Vous préparez un rendez-vous avec une entreprise qui s’apprête à soutenir votre association. L’accord de principe est là, le montant est verbalement arrêté, la date de versement est posée. Et pourtant, au moment de formaliser, vous hésitez : un modèle glané sur internet, une lettre d’intention rapide, une convention générique copiée d’un autre projet. Ce flottement est l’un des points de fragilité les plus fréquents dans la relation mécène-association. Il expose la structure à une requalification fiscale, à un conflit d’interprétation, parfois à un redressement.
Rédiger une convention de mécénat solide n’est ni un luxe ni un formalisme. C’est l’acte juridique qui sécurise le régime fiscal favorable pour l’entreprise (réduction d’impôt de 60 % au titre de l’article 238 bis du CGI), protège votre association et donne à la relation un cadre lisible pour les deux parties. Cet article vous livre le modèle clause par clause, tel que nous le travaillons avec nos clients chargés de développement, avec les points de vigilance qui font la différence entre une convention robuste et une convention qui déraille.
Piloter ne consiste plus à produire un budget. Piloter consiste à décider. Et décider, dans le financement privé, commence par sécuriser juridiquement la ressource avant qu’elle ne soit encaissée.
Pourquoi une convention écrite — et pas juste un chèque encaissé ?

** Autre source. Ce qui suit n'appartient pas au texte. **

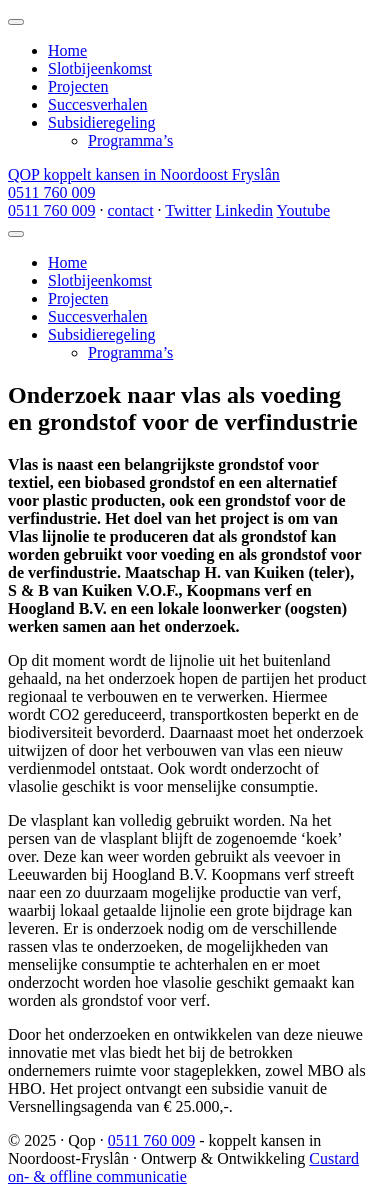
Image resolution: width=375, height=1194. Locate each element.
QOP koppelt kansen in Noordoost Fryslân (144, 174)
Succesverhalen (98, 104)
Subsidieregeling (102, 122)
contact (130, 210)
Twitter (188, 210)
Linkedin (244, 210)
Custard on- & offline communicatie (183, 1167)
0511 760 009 (51, 192)
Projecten (78, 86)
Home (67, 50)
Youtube (303, 210)
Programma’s (130, 140)
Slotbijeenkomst (100, 68)
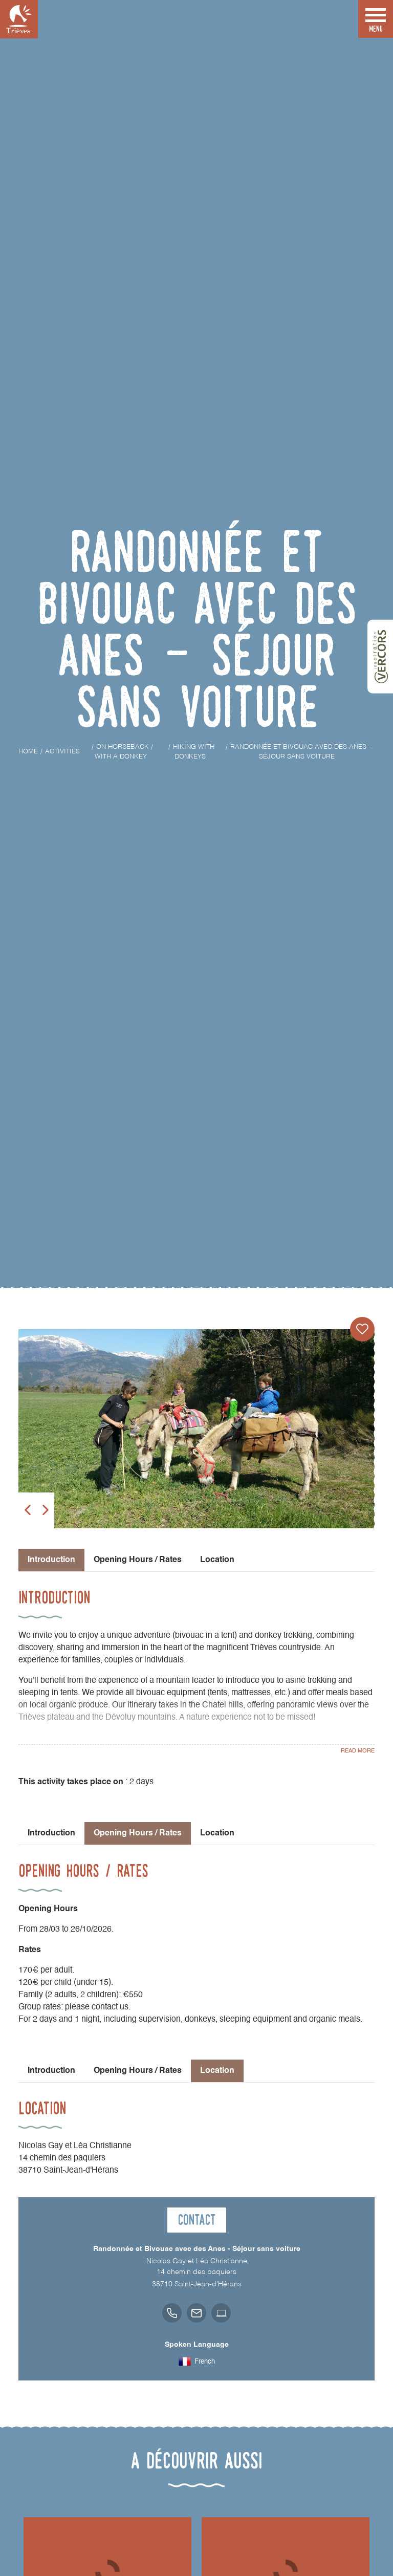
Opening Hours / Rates (138, 1560)
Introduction (51, 1833)
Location (217, 1560)
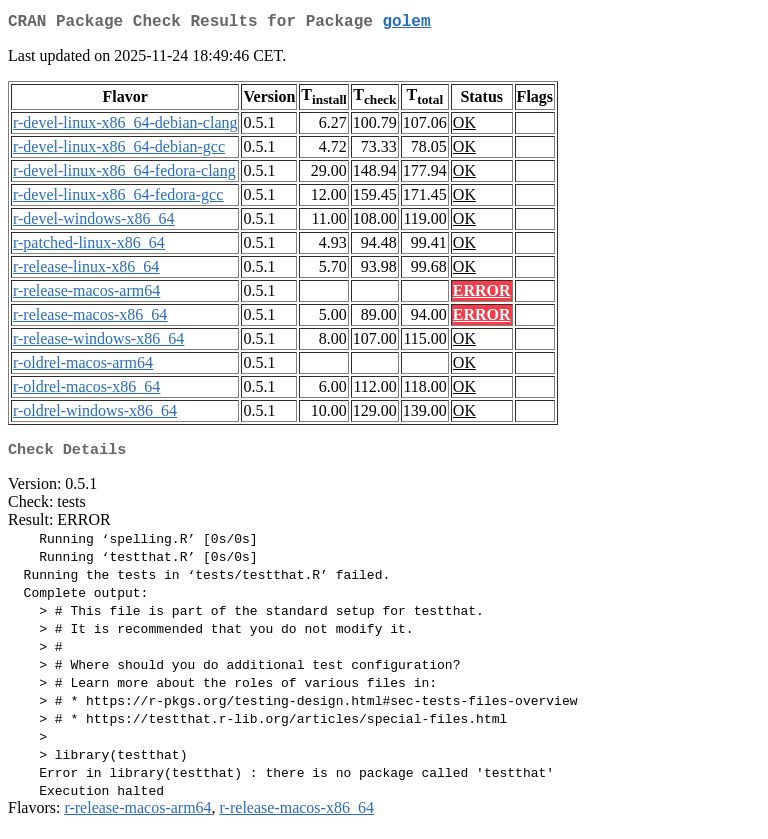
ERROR (482, 294)
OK (464, 126)
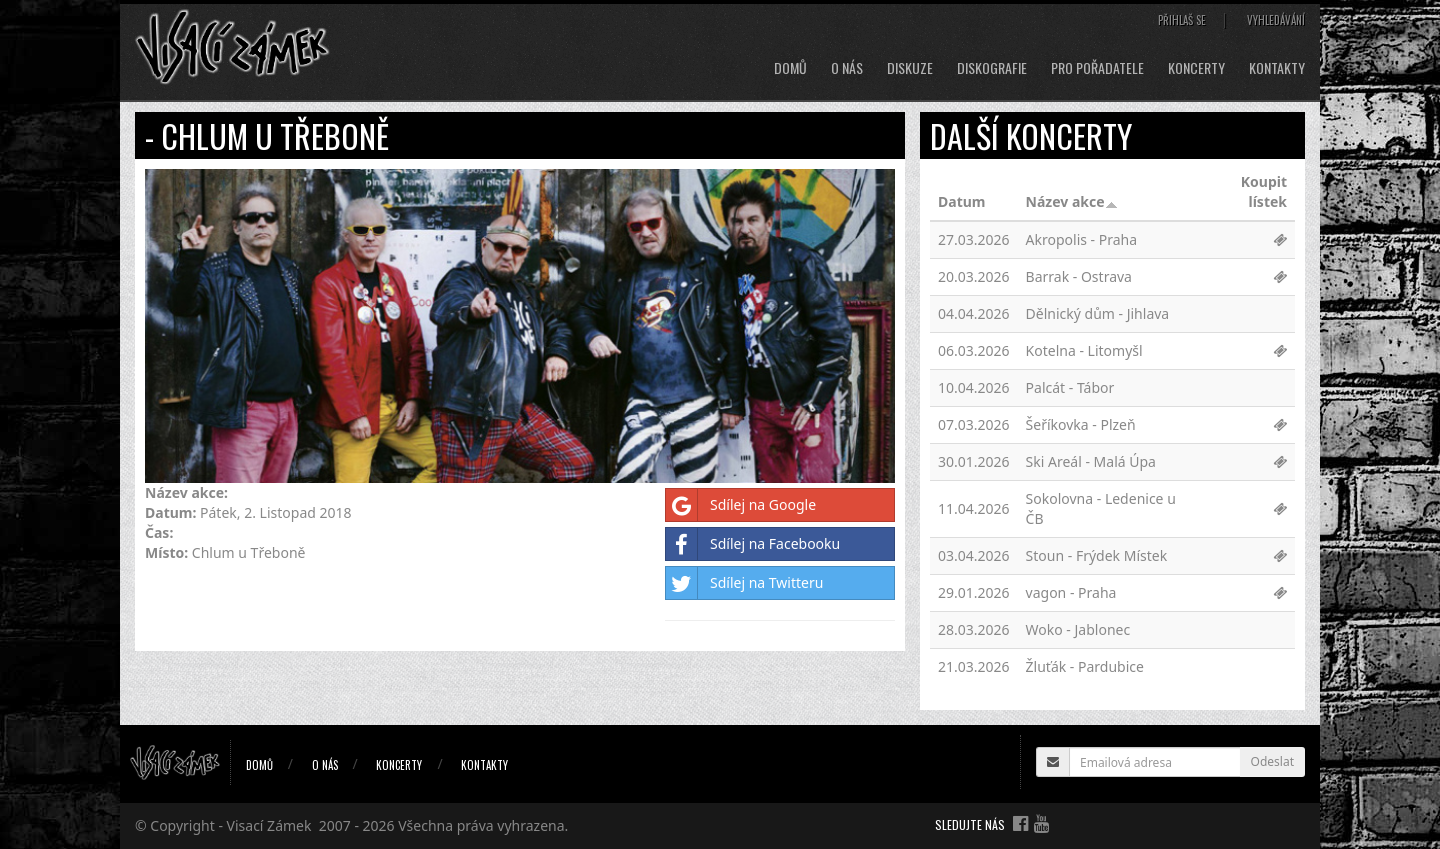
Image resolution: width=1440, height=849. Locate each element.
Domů (790, 68)
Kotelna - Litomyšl (1084, 350)
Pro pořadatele (1097, 68)
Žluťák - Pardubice (1085, 666)
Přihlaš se (1182, 20)
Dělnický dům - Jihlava (1098, 313)
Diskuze (910, 68)
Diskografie (992, 68)
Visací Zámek (269, 825)
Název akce (1072, 201)
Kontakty (1277, 68)
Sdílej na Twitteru (744, 583)
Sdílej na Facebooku (753, 544)
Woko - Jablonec (1078, 629)
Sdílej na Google (741, 505)
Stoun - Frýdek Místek (1097, 555)
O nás (847, 68)
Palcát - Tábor (1070, 387)
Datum (961, 201)
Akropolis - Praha (1082, 239)
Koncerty (1196, 68)
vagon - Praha (1071, 592)
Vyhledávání (1276, 20)
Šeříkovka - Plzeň (1081, 424)
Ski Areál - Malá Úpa (1091, 461)
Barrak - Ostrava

Le mécénat d’entreprise est régi en France par l’article 238 bis du Code général des impôts. Il ouvre droit, pour l’entreprise donatrice, à une réduction d’impôt égale à 60 % du montant du don (dans la limite de 20 000 € ou 0,5 % du chiffre d’affaires HT, la limite la plus élevée étant retenue). Ce régime fiscal n’est accordé qu’à une condition centrale : le don doit être consenti sans contrepartie équivalente à une association d’intérêt général au sens fiscal.
En l’absence de convention écrite, trois risques apparaissent simultanément. Premier risque : l’administration fiscale peut requalifier le don en prestation de parrainage (relevant du régime de la publicité), ce qui remet en cause la réduction d’impôt côté entreprise et génère potentiellement de la TVA collectée côté association. Deuxième risque : en cas de désaccord sur le périmètre, le calendrier ou les contreparties, aucun écrit ne permet de trancher. Troisième risque : votre gouvernance (conseil d’administration, commissaire aux comptes) ne dispose d’aucun document pour qualifier la ressource en comptabilité, ce qui fragilise votre reporting financier.
Une convention de mécénat bien rédigée répond à ces trois risques en moins de quatre pages. Elle n’a rien d’un contrat commercial complexe — elle est avant tout un document de qualification qui trace, pour les deux parties et pour tout tiers (administration, CAC, financeur public), la nature exacte de la relation.